Bank stocks closed down again after a mixed trading session Thursday, as investors remained skittish about financial companies and the market in general.

The KBW Bank Index rose early in the day but fell in the afternoon to close down 0.36%.

Matthew Shields, a trader at FIG Partners LP, said bank stocks again showed their volatility.

"That trend is for the whole market, not just bank stocks, because of the uncertainty of the economy" and earnings reports scheduled for the next two months, Mr. Shields said.

Citigroup Inc. rose in the late afternoon to close up 0.1%. The New York company reached a deal Thursday with several Democratic senators not to oppose legislation that would let bankruptcy judges change mortgage terms to prevent foreclosures. Lawmakers plan to introduce the measure as part of President-elect Barack Obama's economic stimulus legislation.

Bank of America Corp. fell 1.2%. According to news reports, Greg Fleming, the president of Merrill Lynch & Co. Inc., is leaving now that the Charlotte company has completed its acquisition of his firm. Mr. Fleming is expected to join the faculty of Yale University.

Merrill did not return calls, and B of A referred questions to Merrill.

Comerica Inc. rose 0.1%. The $65.2 billion-asset Dallas company said Thursday in a Security and Exchange Commission filing that its Comerica Securities Inc. had finalized a settlement agreement with the Financial Industry Regulatory Authority to repurchase $10 million of auction-rate securities from retail customers and pay a $750,000 fine.

JPMorgan Chase & Co. fell 3.1%, Wells Fargo & Co. fell 0.6%, Bank of New York Mellon Corp. fell 1.5%, and Regions Financial Corp. fell 1.5%.

Other decliners Thursday included U.S. Bancorp, which fell 0.9%; Zions Bancorp., which fell 1.7%; and East West Bancorp, which fell 3.8%.

Gainers included State Street Corp., which rose 2.4%; SunTrust Banks Inc., which rose 1.8%; Fifth Third Bancorp, which rose 1.6%; and KeyCorp, which rose 1%.

The broader markets were also mixed Thursday.
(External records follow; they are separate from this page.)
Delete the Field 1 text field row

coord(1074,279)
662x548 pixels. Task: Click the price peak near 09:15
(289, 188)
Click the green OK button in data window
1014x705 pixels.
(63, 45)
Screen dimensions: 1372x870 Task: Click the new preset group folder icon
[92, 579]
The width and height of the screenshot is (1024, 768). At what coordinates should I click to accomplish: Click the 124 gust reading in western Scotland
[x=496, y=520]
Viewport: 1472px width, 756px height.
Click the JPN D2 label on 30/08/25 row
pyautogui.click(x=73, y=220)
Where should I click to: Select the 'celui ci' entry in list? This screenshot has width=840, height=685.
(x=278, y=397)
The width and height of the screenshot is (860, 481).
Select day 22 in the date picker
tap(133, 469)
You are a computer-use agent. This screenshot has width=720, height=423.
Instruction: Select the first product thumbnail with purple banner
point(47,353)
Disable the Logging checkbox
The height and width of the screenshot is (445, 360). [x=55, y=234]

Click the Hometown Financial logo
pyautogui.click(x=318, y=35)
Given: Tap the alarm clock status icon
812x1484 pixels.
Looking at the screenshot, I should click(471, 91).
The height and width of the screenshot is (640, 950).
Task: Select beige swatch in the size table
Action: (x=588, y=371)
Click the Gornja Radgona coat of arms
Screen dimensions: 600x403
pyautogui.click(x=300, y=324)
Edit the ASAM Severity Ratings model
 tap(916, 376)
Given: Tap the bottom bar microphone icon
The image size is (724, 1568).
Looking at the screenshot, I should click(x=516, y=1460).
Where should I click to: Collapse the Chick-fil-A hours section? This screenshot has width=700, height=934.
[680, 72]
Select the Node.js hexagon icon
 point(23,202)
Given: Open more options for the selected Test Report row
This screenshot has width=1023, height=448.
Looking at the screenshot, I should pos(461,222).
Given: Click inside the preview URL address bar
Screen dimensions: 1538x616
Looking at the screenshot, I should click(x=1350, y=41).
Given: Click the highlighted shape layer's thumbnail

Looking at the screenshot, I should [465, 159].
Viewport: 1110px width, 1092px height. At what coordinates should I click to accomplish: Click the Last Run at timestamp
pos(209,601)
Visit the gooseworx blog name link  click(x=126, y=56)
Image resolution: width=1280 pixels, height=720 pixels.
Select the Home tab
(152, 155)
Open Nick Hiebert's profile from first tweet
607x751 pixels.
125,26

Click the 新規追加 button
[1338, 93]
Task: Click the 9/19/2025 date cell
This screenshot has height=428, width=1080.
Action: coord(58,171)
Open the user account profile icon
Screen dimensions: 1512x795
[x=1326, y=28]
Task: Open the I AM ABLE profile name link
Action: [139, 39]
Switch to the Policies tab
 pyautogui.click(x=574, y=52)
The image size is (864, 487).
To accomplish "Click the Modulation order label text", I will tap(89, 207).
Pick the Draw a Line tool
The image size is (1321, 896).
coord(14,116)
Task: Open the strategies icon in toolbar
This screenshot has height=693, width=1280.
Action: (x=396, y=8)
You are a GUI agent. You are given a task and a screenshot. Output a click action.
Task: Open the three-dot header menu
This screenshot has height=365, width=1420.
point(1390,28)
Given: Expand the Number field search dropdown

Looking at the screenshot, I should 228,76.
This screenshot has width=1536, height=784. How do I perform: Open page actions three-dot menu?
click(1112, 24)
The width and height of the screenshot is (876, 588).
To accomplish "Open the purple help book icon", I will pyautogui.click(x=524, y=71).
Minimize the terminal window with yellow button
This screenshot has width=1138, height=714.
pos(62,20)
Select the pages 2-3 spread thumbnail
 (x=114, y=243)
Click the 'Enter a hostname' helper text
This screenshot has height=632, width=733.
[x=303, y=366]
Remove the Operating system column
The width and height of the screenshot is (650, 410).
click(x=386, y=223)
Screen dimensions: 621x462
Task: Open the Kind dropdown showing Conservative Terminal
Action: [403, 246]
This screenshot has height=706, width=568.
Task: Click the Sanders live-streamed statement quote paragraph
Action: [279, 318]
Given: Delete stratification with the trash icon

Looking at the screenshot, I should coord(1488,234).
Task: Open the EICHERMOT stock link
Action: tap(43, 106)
The Dow Jones industrial average fell 0.31%, while the Standard & Poor's 500 rose 0.34%.

The $775 billion stimulus package floated by President-elect Barack Obama may still "fall short of the mark," Scott A. Anderson, a senior economist at Wells Fargo, wrote in a note Thursday. "The amount of household wealth destruction seen over the past year could take decades to repair."

He cited a Congressional Budget Office report on the potential effects of such a package, including a budget deficit of at least 11% of the gross domestic product, "the worst deficit as a share of the economy since WWII, and a federal debt as a share of GDP of around 60%," the highest since 1954.

"Good luck engineering far lower interest rates or putting a floor under the dollar with that as a starting point," he wrote.